Recent corporate updates

The funding agreement with CEPI was expanded for up to $5 million to advance the clinical development of Gritstone’s CORAL second generation mRNA COVID-19 vaccine program targeting the omicron variant in South Africa (December 2021).
Clare Fisher, Senior Vice President of Business Development and Mergers & Acquisitions at BeiGene, was appointed to the Gritstone Board of Directors effective as of January 1, 2022 (December 2021).
Gritstone was added to the Nasdaq Biotechnology Index (December 2021).
Full Year 2021 Financial Results

Cash, cash equivalents, marketable securities and restricted cash were $223.5 million as of December 31, 2021, compared to $172.1 million as of December 31, 2020.
Research and development expenses were $97.5 million for the year ended December 31, 2021, compared to $88.6 as of December 31, 2020. The increase was primarily due to increases in personnel-related expenses and clinical trial expenses.
General and administrative expenses were $25.9 million for the year ended December 31, 2021, compared to $21.4 million as of December 31, 2020. The increase was primarily attributable to an increase in personnel-related costs as we expanded our headcount, and an increase in outside services for legal, finance, recruiting and other professional services to support our ongoing operations and operate as a public company.

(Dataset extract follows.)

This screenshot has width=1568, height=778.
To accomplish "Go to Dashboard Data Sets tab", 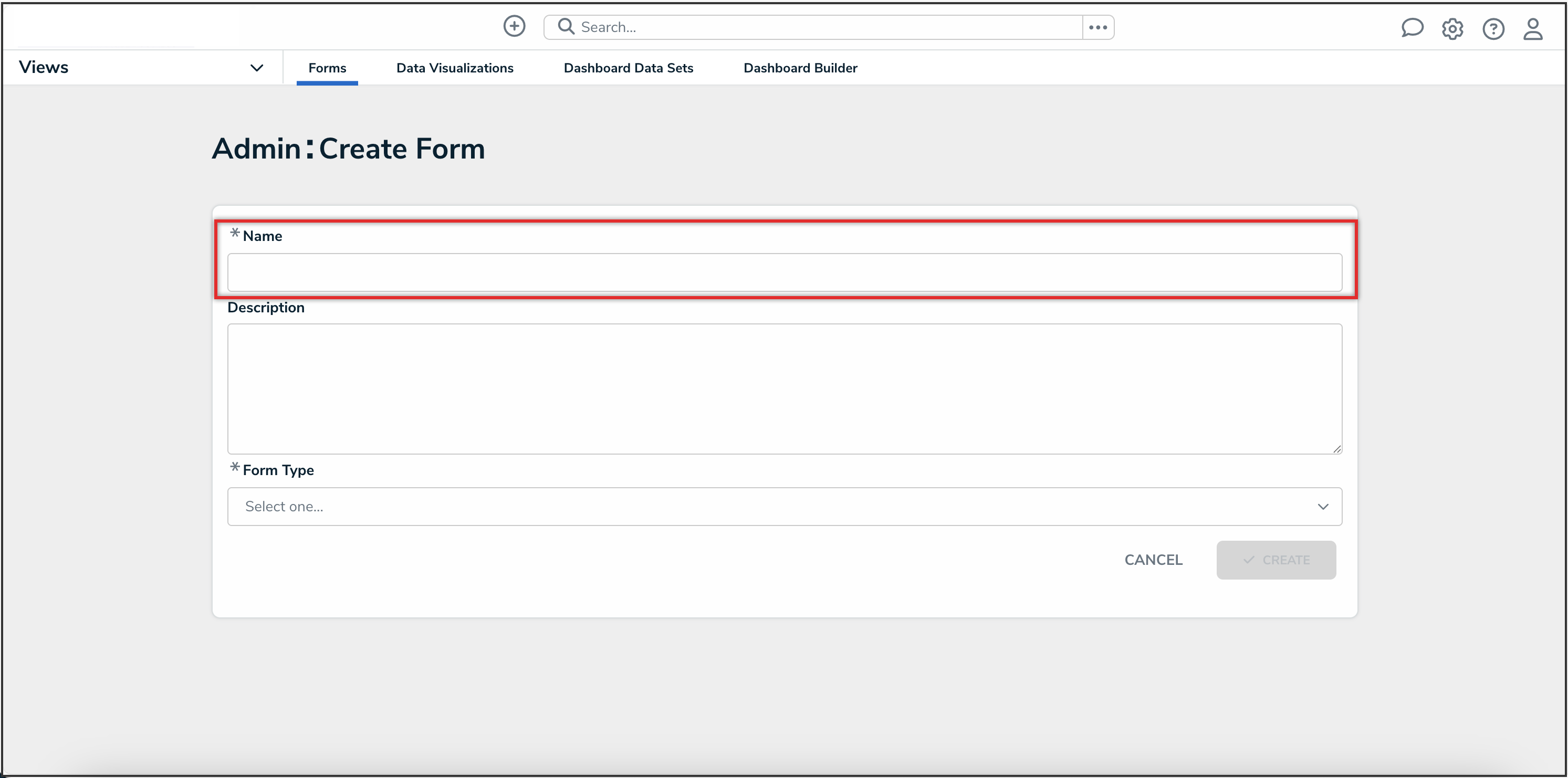I will point(628,68).
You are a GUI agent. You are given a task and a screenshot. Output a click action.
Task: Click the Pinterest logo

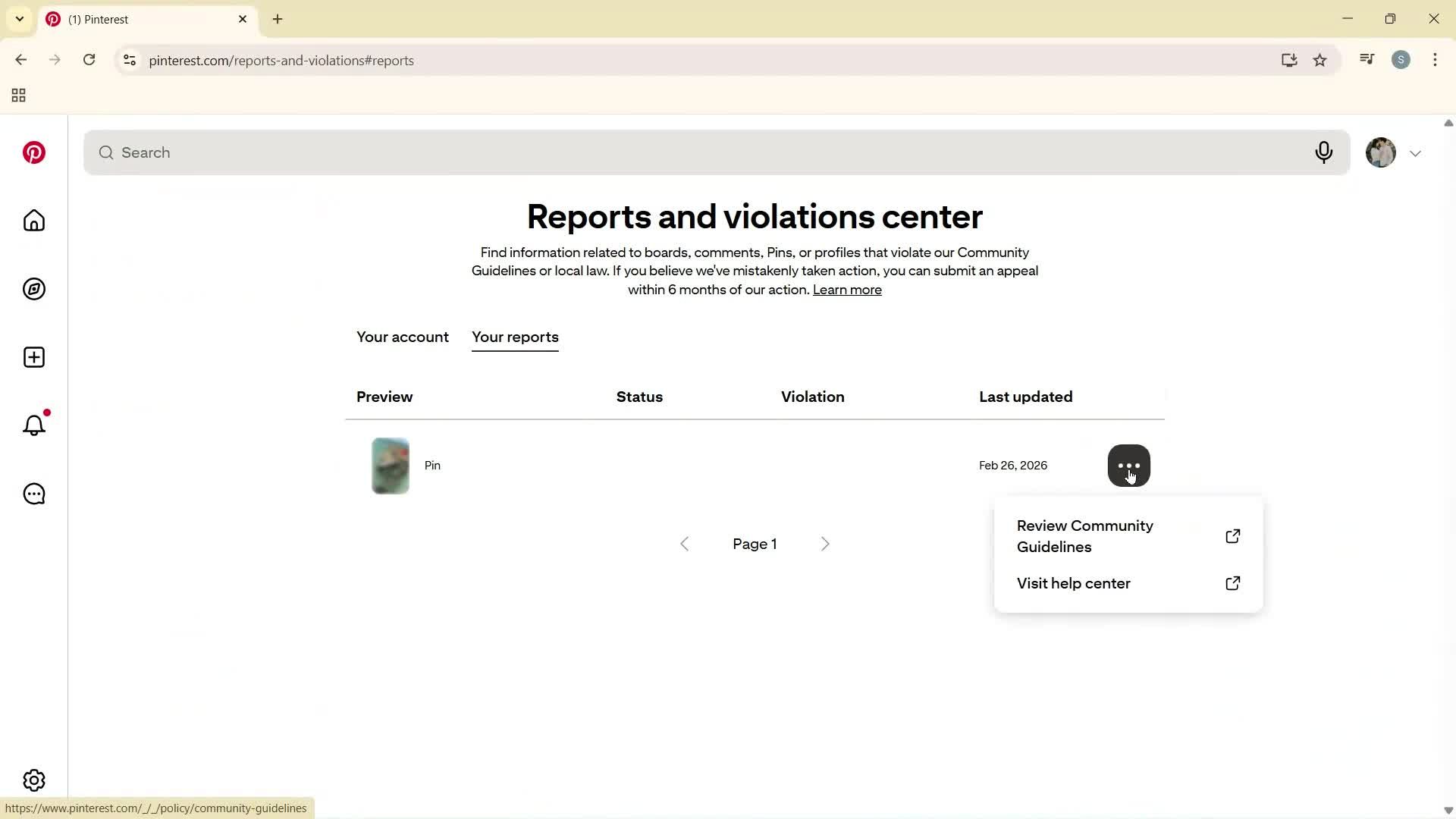[x=33, y=152]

Collaboration and license revenue was $46.7 million for the year ended December 31, 2021, compared to $3.5 million for the prior year. During the year ended December 31, 2021, we recorded $38.6 million in license revenue and $5.1 million in collaboration revenue related to the Gilead Collaboration Agreement, and $3.0 million in collaboration revenue related to the 2seventy bio Agreement.